But thanks be to God, who always leads us in triumph in Christ, and manifests through us the sweet aroma of the knowledge of Him in every place. For we are a fragrance of Christ to God among those who are being saved and among those who are perishing; to the one an aroma from death to death, to the other an aroma from life to life. And who is adequate for these things?
–2 Cor 2:14–16
I am pregnant, and pregnancy can wreak havoc on my senses. In particular, my sense of smell is very sensitive. I notice aromas that others don’t, and I am bothered by smells that others find pleasant. Perfume, for example. Oh boy, perfume is the pregnant woman’s enemy.
Paul says something similar about the knowledge of Christ. Christ never changes, and yet people have very different responses to Him.
This was true even during His earthly ministry. Luke 13 provides one of many examples of how people responded to Jesus. Jesus heals a woman on the Sabbath, which infuriates the religious leaders. After Jesus poses a question to them to reveal how backward their priorities are, Luke records verse 17: “As He said this, all His opponents were being humiliated; and the entire crowd was rejoicing over all the glorious things being done by Him.”
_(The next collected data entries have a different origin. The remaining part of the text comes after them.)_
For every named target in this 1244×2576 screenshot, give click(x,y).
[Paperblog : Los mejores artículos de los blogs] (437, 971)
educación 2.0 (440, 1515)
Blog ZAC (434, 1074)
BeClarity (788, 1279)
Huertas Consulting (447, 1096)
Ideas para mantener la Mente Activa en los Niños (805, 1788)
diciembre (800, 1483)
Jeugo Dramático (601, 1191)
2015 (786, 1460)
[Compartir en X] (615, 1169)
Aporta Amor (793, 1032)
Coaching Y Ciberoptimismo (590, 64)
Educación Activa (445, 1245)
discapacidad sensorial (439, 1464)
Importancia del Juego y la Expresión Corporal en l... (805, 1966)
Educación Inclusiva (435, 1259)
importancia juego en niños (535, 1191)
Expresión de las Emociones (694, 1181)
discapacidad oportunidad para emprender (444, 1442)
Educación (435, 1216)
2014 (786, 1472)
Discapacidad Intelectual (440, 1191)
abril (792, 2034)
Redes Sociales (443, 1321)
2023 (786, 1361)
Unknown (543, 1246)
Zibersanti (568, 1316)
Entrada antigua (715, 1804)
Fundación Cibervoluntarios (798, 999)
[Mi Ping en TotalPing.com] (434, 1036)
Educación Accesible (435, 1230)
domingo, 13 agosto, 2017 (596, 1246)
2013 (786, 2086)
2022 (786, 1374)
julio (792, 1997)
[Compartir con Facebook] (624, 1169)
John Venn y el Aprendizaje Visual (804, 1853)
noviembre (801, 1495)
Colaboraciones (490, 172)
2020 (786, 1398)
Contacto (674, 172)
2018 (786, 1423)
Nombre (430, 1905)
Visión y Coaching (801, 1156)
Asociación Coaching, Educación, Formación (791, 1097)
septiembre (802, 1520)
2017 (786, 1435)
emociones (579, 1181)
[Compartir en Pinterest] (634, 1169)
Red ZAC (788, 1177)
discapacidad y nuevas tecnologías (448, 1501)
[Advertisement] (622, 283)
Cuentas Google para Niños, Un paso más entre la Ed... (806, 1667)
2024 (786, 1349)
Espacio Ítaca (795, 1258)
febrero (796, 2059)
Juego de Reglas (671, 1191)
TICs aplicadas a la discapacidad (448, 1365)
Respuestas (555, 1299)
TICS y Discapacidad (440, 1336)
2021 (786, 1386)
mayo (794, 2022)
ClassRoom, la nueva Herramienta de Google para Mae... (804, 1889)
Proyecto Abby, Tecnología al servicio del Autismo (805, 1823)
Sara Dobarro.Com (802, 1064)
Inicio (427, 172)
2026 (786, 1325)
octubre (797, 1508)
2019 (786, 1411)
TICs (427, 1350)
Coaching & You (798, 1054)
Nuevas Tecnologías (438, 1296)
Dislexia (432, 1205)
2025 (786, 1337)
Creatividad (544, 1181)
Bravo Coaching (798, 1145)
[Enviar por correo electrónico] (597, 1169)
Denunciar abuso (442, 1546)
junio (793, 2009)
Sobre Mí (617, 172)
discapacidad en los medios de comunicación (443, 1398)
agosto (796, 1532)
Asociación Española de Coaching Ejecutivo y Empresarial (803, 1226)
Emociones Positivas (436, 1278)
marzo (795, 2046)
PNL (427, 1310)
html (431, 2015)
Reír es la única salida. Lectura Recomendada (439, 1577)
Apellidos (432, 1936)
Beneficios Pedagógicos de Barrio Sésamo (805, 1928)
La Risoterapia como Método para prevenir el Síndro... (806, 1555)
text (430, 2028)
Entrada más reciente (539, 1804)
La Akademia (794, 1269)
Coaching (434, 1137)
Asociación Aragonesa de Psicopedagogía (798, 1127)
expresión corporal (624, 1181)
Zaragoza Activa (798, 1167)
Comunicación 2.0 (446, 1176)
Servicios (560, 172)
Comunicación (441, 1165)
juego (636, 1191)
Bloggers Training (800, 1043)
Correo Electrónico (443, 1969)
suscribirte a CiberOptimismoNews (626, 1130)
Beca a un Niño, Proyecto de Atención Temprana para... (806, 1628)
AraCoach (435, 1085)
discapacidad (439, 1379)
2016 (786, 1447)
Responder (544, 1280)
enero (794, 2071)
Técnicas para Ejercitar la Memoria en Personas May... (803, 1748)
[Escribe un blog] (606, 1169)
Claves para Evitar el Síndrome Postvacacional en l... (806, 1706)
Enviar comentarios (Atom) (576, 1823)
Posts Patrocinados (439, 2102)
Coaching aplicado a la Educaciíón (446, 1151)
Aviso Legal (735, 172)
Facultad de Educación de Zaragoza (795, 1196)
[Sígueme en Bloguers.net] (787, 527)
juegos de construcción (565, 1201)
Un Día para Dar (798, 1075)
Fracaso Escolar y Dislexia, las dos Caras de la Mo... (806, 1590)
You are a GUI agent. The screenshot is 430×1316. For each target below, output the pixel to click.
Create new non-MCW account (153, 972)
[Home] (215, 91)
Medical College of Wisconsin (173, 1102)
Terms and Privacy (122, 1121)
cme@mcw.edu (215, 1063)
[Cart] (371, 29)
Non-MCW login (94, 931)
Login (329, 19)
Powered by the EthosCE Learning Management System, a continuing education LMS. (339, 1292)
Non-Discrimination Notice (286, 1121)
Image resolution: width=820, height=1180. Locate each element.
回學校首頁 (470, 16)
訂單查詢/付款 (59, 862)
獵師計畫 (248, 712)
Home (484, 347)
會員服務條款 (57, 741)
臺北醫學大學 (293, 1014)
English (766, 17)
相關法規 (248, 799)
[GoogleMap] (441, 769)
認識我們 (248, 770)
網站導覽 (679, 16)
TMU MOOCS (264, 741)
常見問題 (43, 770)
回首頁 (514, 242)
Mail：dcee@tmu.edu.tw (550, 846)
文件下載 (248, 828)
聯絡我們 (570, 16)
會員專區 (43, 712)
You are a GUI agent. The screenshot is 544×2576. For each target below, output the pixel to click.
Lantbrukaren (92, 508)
People either loved Jesus or hated Him.
We, however, live in a culture of religious tolerance. In this cultural climate, Jesus gets lumped in with other religious figures and given the generic thumbs-up of approval (His Facebook page has over 12 million “likes”!). I hear criticism of Christians a lot more than I hear direct criticism of Jesus Himself. It’s just not cool to hate Jesus.
But what about the real Jesus? What about the real, actual message of the cross?
“For the word of the cross is foolishness to those who are perishing, but to us who are being saved it is the power of God."
–1 Cor 1:18
The message of the cross—that we are dead in our sins, separated from God, and headed to hell, but that because of Christ’s death, we can be forgiven and reborn and spend eternity with God—is still just as polarizing as what Paul describes in 2 Corinthians 2. To some, that message is a sweet aroma, but to others, it smells rancid.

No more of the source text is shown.